NZ Music Month Special: AI Composer Wins “Blind” Audience Vote, Then Fails Copyright Audit

The “Silicon vs. Soul” Experiment

As New Zealand Music Month dominates the cultural calendar in Wellington, Parvis School of Economics and Music celebrated in characteristic fashion: by turning a concert into a rigorous economic experiment.

Last Friday night, the main recital hall at Inverlochy Place hosted the “Silicon vs. Soul” gala. The Parvis String Quartet performed six new chamber works. The twist? Three were composed by final-year Composition students, and three were generated by a Long Short-Term Memory (LSTM) neural network trained by the Computer Science department.

The audience, comprised of local critics, investors from the CBD, and faculty, was kept in the dark. They were not told which piece was human and which was algorithmic. Instead of applause, they were asked to submit a sealed bid—a monetary value representing their “Willingness to Pay” (WTP) for the rights to perform the score.

The Economic Upset: Efficiency Over Emotion?

The results, tabulated by the Economics Department over the weekend, were uncomfortable for the purists.

The highest average bid of the night went to Opus 1010, a piece characterised by rigid, mathematical counterpoint and rapid tempo changes. The audience valued it at an average of NZ$450 for performance rights.

When the envelopes were opened, it was revealed that Opus 1010 was the work of the AI.

“It suggests a shift in the perceived value of labour,” noted Professor Julian Sterling, Chair of Computational Logic. “The audience financially rewarded ‘complexity’ and ‘structural perfection’—traits where the AI excels. They undervalued the human pieces, which were more texturally experimental but structurally looser. Economically speaking, the market voted for efficiency over soul.”

The “Overfitting” Scandal

However, the victory for the machine was short-lived. Following the concert, the winning score was subjected to a routine intellectual property audit using Shazam-style fingerprinting algorithms—a standard procedure for the school’s commercial releases.

The audit flagged a severe legal breach in the AI’s masterpiece. In the third movement, the neural network had “hallucinated” a sequence of 12 bars that were statistically identical to a copyrighted jingle from a 1990s television commercial, which happened to be present in its training dataset.
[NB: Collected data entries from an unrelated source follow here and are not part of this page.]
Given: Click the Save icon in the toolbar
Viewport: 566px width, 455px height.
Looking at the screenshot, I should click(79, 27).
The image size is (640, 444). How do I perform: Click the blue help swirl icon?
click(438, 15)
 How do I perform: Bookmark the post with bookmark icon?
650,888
“It is a classic case of overfitting,” explained a sheepish Dr. Sarah O’Connell from the CS faculty. “The model didn’t ‘compose’ a new melody; it memorised a pattern it thought was highly optimal because it had appeared frequently in the dataset. It effectively committed plagiarism because it lacks the concept of ownership.”
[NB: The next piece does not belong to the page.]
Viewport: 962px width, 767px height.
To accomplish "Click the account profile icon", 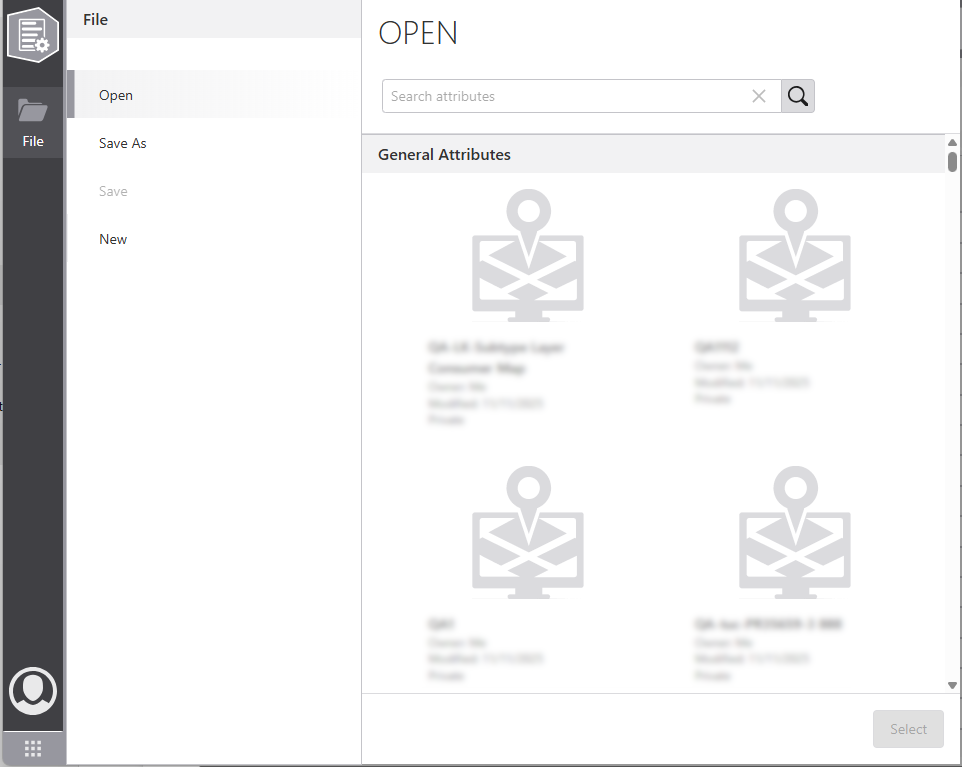I will pos(33,690).
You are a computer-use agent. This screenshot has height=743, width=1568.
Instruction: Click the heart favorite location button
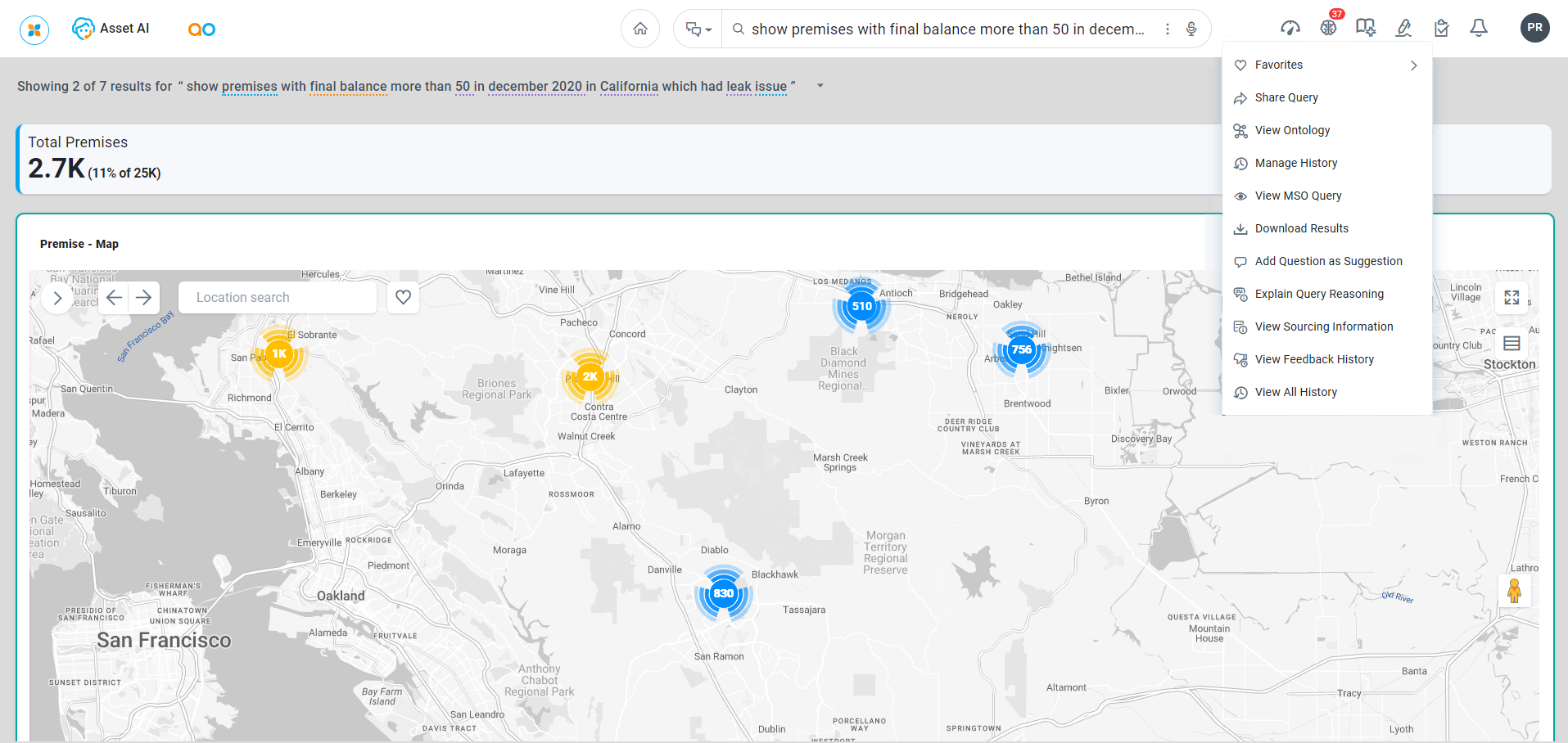404,297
The Value of Human Liability

This “glitch” provided the Economics faculty with the most valuable insight of the night. While the AI produced the product with the highest initial market value, its retained value dropped to zero the moment the copyright infringement was discovered.

“This is the ‘Liability Discount’,” Dr. Percival Thorne told the gathered students on Monday morning. “You can hire a human composer, and if they plagiarise, you can sue them. You cannot sue an algorithm. Therefore, the economic premium we pay for human art is not just for ‘soul’—it is an insurance premium against legal liability.”

Student Resilience

Despite being outsold by a bot, the human students took the results in stride.

“It was actually a relief,” said Tama Ropata, a Year 13 composition scholar whose piece came second in the bidding war. “The AI wrote a perfect, boring fugue that stole a TV jingle. I wrote a piece about the wind on the Wellington south coast. I think my job is safe for a few more years.”

The recordings from the concert—minus the infringing bars of the AI piece—will be available on the Parvis intranet for analysis. The school plans to repeat the experiment next May, with a “cleaner” dataset and a more skeptical audience.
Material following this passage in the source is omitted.